Dari kedua jenis energi fosil ini, produk energi dari minyak bumi merupakan yang terbesar konsumsinya karena rata-rata mencapai 42 persen, sedangkan yang berasal dari gas alam sekitar 15 persen.
Jadi, wajar apabila seluruh bangsa di dunia berusaha mengamankan pasokan minyak berikut harga jualnya di pasaran domestik masing-masing negara.
Baca juga: Invasi Militer Rusia Membahayakan PLTN Ukraina
Melirik minyak Rusia
Untuk menjaga stabilitas harga minyak di suatu negara sangat dibutuhkan stabilitas kondisi ekonomi di tingkatan global. Hal ini dikarenakan tidak semua negara memiliki sumber daya energi yang sama. Ada yang berlimpah, tetapi ada juga yang minim.
Apabila terjadi gejolak kelangkaan pasokan di tingkatan global, negara-negara yang minim energi akan mengalami tekanan yang berat. Akan terjadi kenaikan harga energi yang harus ditanggung pemerintah dan juga masyarakatnya.
Hal ini akan berdampak pada kenaikan harga-harga secara umum dan mendorong kenaikan tingkat suku bunga.
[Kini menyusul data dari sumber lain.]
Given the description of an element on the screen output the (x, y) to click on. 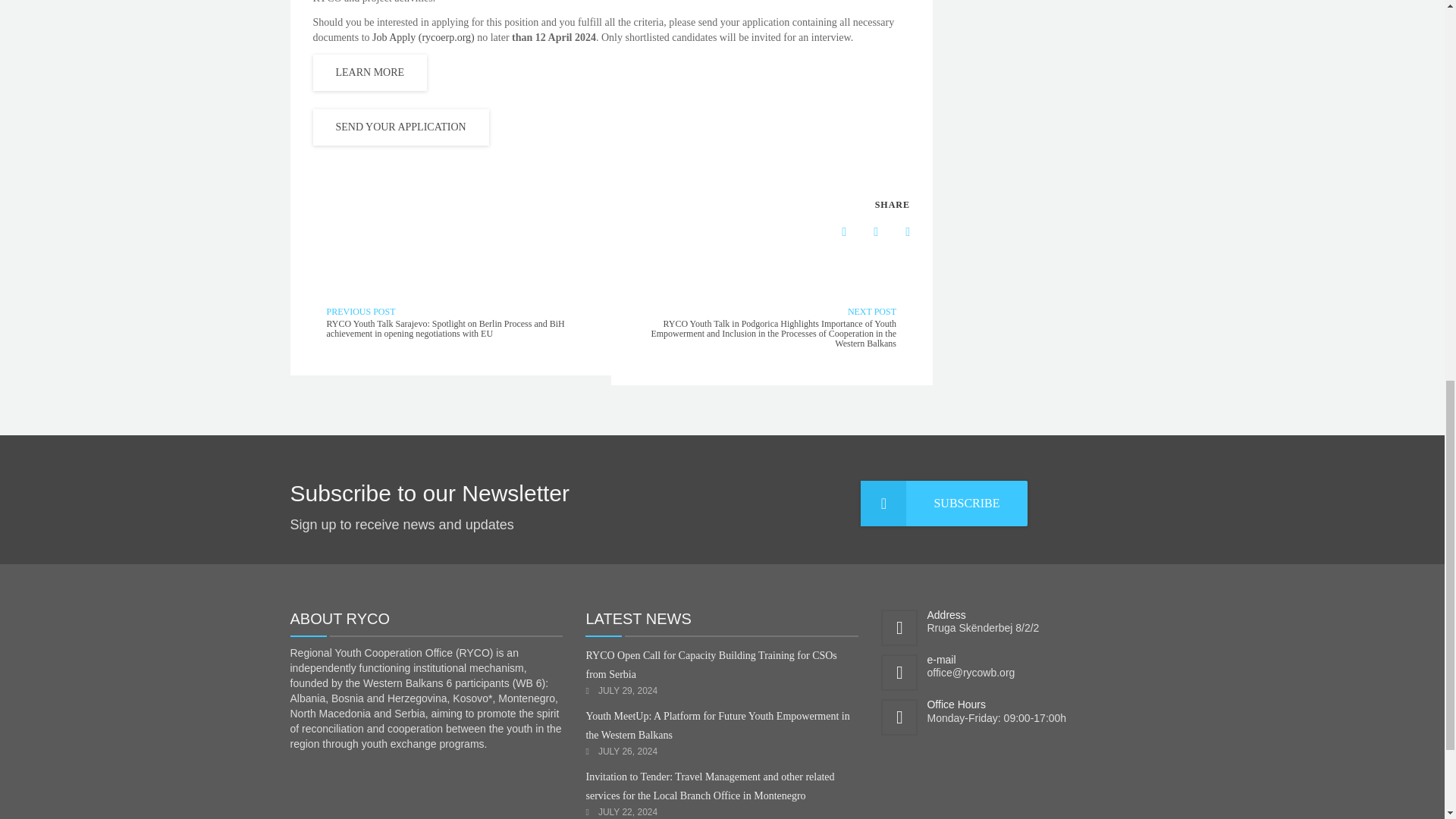
Tweet (896, 231)
Share on Facebook (831, 231)
Share on LinkedIn (863, 231)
Apabila tak terkendali dapat menyebabkan menurunnya investasi dan melambatnya pertumbuhan ekonomi sehingga berakibat pada pengangguran.
Oleh sebab itu, harga energi menjadi salah satu acuan penting dalam menyusun skenario makroekonomi dalam postur Anggaran Pendapatan Belanja Negara (APBN) di Indonesia. Upaya PT Pertamina melirik minyak dari Rusia itu dapat menjadi salah satu upaya untuk menyesuaikan dengan skenario makroekonomi Indonesia.
Invasi militer Rusia ke Ukarina sejak 24 Februari 2022 telah mendorong harga minyak dunia meroket tajam. Untuk jenis WTI, misalnya, mengalami kenaikan rata-rata harian mencapai 107 dollar AS per barel sejak invasi itu. Padahal, sebelum invasi, harga minyak WTI sejak awal tahun 2022 berkisar di angka 86 dollar AS/barel.
Harga minyak dunia yang tinggi ini menjadi peringatan penting bagi Pemerintah Indonesia untuk segera melakukan manuver kebijakan. Pasalnya, harga minyak yang menjadi acuan skenario makro APBN tahun 2022 yang merujuk pada Indonesian crude price (ICP) hanya 63 dollar AS per barel.
Salah satu kebijakan yang sudah dilaksanakan adalah dengan menaikkan harga BBM jenis pertamax dari kisaran Rp 9.000 per liter menjadi kisaran Rp 12.500-Rp 13.000 per liter pada 1 April lalu. Hal ini untuk menyesuaikan dengan harga keekonomian pasar global sehingga beban subsidi yang di tanggung pemerintah tidak terlalu berat.
Selain melakukan penyesuaian harga, PT Pertamina juga berencana melakukan impor minyak dari Rusia yang saat ini sedang turun harganya karena sanksi embargo ekonomi dari sejumlah negara. Langkah ini secara praktis memang akan mengurangi beban anggaran pemerintah dalam mengimpor minyak dari luar negeri.
Dengan harga yang lebih murah tentu saja valas yang dibutuhkan juga lebih sedikit sehingga dapat menjaga stabilitas kurs rupiah secara lebih baik. Selain itu, beban subsidi sektor energi yang ditanggung pemerintah juga tidak seberat ketika membeli minyak impor dengan mahal lebih dari 100 dollar AS per barel.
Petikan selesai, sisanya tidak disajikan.